This Friday, the justices will meet to decide whether to take a case called New York State Rifle & Pistol Association Inc. v. Corlett. It’s a test case brought by ammosexuals, argued by former George W. Bush solicitor general and Republican super lawyer Paul Clement, that is designed to create a brand new constitutional right to carry firearms outside the home, whenever a person wants to.

Under current law, whether you can carry a weapon outside the home—and what kind of weapon you can carry, a handgun or a long gun—depends on the state you happen to live in and the permitting process in that state. In Texas, you can walk around packing like Rambo to overcompensate for… not packing like Rambo, no questions asked, no permit required. In California, not so much.

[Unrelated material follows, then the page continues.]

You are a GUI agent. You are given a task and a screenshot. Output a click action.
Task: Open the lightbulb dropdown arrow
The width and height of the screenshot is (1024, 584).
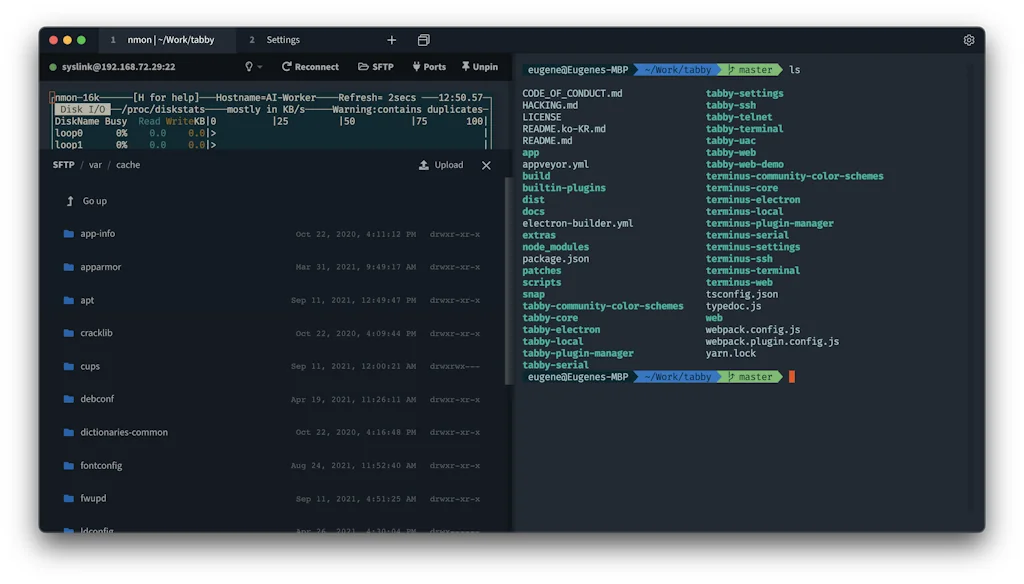(261, 66)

There is a lot of inconsistency between the different states on this issue. For instance, in New York you can carry “long guns” outside without a permit but not “handguns.” In New Jersey, it’s just the opposite: There you can carry handguns but not long guns without a permit. Conservatives want the Supreme Court to resolve part of this conflict in laws by getting rid of the permitting process for handguns (or liberalizing them to the point where functionally anybody can get a permit), effectively inventing a new unequivocal right to bear these weapons outside the home. That’s different from the last gun right they invented in 2008: the right to bear arms for self-defense. The astute reader will remember that the original constitutional right was merely to bear arms to form militias and kill Black people who didn’t want to be held in bondage.

A new carrying right might not seem like a huge change in the already homicidal, conservative interpretation of the Second Amendment. But consider the specifics of the case: New York, like a number of states, has a permitting process through which people who can demonstrate a “proper cause” can get a license to carry their hand cannons outside their homes. What’s at issue in this case are people who were denied a permit because they couldn’t show the state licensing board a good reason to need their guns all the time.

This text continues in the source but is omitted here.